• [TASK STATEMENT]
Take each line of the records below that contains the string "Focus" and copy it.

• [INFORMATION GIVEN]
=== Begin Enclosure ===

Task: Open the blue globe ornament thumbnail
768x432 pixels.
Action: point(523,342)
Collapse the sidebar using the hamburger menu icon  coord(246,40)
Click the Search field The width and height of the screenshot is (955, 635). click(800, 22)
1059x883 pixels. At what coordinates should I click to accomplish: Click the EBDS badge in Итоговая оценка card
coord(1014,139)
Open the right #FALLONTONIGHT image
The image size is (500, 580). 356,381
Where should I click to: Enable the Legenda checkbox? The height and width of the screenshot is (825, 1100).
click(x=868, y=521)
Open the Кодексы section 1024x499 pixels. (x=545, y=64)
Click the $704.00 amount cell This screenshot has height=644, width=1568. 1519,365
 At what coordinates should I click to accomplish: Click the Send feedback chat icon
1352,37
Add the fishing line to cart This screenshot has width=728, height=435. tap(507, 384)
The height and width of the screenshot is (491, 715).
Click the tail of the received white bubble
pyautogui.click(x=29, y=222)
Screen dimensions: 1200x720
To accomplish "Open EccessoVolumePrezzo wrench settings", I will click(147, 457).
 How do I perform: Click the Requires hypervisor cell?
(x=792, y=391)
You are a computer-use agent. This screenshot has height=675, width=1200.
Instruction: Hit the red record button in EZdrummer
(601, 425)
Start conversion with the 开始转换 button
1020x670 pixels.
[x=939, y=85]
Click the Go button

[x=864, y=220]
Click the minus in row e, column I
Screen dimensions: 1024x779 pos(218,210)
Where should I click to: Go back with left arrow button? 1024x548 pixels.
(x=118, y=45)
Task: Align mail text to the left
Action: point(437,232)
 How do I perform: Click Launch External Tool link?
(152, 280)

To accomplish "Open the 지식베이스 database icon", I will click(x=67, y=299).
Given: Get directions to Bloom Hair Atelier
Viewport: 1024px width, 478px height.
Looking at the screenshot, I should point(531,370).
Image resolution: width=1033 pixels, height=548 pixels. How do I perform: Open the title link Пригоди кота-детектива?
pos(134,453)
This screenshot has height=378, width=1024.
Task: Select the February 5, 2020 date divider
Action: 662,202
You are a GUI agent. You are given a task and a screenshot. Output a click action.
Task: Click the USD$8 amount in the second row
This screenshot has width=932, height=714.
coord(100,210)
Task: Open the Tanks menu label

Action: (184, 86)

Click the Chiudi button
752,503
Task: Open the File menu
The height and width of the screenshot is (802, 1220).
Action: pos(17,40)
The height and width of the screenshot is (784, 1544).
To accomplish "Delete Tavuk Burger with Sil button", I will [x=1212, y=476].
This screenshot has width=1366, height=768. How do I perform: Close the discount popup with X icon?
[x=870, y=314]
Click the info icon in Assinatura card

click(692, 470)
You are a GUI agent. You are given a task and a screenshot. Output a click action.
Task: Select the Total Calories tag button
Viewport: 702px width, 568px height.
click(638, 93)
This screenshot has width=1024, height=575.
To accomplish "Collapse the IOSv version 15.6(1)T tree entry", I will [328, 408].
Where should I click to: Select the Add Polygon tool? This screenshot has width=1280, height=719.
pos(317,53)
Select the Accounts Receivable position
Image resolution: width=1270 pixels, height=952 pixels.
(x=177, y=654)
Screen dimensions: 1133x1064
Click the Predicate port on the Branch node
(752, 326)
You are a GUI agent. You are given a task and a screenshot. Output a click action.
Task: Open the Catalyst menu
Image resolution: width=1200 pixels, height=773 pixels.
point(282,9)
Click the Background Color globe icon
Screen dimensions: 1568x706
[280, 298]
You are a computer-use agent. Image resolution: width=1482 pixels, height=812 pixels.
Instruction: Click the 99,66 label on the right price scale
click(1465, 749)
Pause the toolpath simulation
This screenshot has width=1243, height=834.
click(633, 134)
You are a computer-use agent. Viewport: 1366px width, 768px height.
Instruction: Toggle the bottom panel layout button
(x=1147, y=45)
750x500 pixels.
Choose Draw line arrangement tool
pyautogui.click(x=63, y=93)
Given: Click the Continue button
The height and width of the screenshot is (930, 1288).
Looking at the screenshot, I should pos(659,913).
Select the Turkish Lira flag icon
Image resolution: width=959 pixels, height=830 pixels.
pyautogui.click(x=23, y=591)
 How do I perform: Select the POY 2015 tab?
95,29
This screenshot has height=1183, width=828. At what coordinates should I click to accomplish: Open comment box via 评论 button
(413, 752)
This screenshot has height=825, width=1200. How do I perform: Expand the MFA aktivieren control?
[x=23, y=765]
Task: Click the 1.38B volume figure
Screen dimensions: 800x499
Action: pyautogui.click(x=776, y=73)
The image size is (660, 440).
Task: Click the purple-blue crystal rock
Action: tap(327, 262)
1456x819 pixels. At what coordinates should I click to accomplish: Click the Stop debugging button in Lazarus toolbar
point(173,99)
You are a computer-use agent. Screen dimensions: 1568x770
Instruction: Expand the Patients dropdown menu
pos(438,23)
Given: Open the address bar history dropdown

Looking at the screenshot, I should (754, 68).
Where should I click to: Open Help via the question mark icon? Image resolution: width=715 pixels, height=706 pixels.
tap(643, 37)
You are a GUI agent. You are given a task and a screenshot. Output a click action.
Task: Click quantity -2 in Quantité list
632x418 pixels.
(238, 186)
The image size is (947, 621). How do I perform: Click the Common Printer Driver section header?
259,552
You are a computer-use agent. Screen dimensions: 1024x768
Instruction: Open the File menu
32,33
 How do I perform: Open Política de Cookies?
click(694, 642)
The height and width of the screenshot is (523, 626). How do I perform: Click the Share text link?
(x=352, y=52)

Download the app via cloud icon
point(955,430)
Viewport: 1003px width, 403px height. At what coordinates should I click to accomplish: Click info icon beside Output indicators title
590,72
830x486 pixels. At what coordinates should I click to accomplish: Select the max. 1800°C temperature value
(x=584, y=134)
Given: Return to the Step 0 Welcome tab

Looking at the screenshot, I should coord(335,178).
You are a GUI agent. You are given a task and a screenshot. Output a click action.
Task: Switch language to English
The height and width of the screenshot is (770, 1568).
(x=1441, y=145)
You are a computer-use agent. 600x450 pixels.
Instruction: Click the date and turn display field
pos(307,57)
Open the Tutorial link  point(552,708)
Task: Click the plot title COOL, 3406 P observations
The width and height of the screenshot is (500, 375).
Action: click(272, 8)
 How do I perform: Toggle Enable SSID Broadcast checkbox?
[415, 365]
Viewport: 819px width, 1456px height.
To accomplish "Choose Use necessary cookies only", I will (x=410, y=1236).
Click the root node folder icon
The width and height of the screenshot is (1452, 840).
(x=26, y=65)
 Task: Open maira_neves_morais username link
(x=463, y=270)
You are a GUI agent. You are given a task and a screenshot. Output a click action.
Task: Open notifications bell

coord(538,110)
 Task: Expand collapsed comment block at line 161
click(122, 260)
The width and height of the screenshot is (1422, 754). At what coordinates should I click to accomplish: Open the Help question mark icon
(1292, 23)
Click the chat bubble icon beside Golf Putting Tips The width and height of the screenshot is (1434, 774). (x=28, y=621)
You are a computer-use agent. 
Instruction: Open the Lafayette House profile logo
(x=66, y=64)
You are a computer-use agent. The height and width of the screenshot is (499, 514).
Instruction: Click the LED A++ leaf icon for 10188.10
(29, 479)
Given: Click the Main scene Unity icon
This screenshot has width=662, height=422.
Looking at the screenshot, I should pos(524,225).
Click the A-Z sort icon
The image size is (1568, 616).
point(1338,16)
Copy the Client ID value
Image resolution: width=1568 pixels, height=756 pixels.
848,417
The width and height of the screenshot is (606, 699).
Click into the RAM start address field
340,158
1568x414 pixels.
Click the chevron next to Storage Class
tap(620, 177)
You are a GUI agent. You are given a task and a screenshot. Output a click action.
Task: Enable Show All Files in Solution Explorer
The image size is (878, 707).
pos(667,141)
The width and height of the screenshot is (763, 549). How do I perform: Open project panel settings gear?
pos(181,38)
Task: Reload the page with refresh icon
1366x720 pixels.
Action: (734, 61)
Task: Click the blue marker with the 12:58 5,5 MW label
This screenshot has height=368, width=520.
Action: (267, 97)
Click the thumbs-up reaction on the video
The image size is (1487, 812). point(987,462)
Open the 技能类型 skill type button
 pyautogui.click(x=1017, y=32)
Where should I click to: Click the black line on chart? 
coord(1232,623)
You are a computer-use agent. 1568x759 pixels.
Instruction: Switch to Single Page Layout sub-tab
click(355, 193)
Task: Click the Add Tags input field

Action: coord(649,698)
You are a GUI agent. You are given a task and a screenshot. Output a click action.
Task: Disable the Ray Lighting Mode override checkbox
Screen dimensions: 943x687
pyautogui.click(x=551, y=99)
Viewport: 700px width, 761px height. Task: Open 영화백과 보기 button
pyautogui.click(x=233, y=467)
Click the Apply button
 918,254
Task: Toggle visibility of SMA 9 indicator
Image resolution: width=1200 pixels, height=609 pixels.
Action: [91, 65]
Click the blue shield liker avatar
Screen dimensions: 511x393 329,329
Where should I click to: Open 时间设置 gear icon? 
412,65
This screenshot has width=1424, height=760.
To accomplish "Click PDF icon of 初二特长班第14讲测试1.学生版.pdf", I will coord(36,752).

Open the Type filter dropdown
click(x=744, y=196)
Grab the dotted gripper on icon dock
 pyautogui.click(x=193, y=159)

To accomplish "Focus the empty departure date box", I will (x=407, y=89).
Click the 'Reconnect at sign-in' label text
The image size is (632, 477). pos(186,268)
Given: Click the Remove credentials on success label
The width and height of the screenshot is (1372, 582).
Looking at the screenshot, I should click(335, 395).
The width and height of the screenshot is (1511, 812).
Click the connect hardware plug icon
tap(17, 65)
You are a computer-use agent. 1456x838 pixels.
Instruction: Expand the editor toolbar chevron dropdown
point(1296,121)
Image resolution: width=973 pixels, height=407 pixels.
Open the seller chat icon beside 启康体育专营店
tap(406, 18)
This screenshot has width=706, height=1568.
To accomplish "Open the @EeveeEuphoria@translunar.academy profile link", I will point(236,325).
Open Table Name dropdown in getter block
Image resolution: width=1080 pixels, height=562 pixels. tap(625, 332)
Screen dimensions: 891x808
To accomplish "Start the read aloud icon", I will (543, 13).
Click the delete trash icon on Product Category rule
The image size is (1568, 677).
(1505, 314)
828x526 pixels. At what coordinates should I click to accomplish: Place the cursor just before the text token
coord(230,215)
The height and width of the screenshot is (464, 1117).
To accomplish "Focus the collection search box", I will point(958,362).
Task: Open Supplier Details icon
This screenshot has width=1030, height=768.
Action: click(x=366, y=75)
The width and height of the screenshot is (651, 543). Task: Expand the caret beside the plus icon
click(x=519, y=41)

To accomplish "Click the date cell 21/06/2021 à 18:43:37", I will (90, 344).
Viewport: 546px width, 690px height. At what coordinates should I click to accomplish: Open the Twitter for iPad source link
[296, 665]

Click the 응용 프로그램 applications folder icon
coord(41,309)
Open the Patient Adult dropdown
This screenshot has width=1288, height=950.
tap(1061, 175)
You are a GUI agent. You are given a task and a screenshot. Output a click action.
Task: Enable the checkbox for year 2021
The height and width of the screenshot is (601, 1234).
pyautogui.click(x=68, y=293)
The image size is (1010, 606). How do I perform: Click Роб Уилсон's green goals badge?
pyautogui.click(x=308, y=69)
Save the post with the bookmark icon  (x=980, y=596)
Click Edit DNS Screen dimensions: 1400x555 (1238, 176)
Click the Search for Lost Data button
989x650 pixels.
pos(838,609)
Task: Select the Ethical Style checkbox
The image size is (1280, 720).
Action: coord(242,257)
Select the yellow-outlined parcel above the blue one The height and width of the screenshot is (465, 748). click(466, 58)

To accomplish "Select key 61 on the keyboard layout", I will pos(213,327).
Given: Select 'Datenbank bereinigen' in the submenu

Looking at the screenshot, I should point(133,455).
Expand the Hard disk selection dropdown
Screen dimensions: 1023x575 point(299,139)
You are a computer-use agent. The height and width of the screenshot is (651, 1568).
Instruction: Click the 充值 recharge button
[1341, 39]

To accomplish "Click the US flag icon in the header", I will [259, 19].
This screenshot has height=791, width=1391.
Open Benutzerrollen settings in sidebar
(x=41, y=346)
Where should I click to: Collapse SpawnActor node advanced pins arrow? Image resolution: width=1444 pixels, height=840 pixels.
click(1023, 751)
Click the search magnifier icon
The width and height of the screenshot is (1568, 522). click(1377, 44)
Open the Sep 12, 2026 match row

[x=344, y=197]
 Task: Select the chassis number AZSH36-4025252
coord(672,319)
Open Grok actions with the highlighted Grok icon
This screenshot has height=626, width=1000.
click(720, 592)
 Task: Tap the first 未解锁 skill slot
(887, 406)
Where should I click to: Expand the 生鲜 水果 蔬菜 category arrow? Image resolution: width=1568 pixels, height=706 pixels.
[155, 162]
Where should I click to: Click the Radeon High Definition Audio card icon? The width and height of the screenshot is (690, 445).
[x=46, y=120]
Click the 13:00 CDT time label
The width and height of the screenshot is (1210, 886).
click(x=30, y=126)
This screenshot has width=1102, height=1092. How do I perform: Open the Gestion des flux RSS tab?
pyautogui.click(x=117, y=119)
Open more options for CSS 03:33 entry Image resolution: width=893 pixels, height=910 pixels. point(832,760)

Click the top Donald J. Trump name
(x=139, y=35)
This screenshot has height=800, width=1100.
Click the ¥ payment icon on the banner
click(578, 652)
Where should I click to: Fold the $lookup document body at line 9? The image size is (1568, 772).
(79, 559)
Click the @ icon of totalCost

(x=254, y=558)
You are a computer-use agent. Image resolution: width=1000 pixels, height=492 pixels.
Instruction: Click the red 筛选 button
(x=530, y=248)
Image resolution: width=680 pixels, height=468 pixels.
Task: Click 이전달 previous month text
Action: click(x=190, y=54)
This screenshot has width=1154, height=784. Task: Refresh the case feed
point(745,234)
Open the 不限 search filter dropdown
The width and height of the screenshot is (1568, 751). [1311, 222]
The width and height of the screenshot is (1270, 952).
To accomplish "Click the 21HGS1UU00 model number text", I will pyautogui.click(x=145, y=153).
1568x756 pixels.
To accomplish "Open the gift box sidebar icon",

=== End Enclosure ===

• [WRITTEN RESPONSE]
To accomplish "Focus the empty departure date box", I will (x=407, y=89).
To accomplish "Focus the collection search box", I will point(958,362).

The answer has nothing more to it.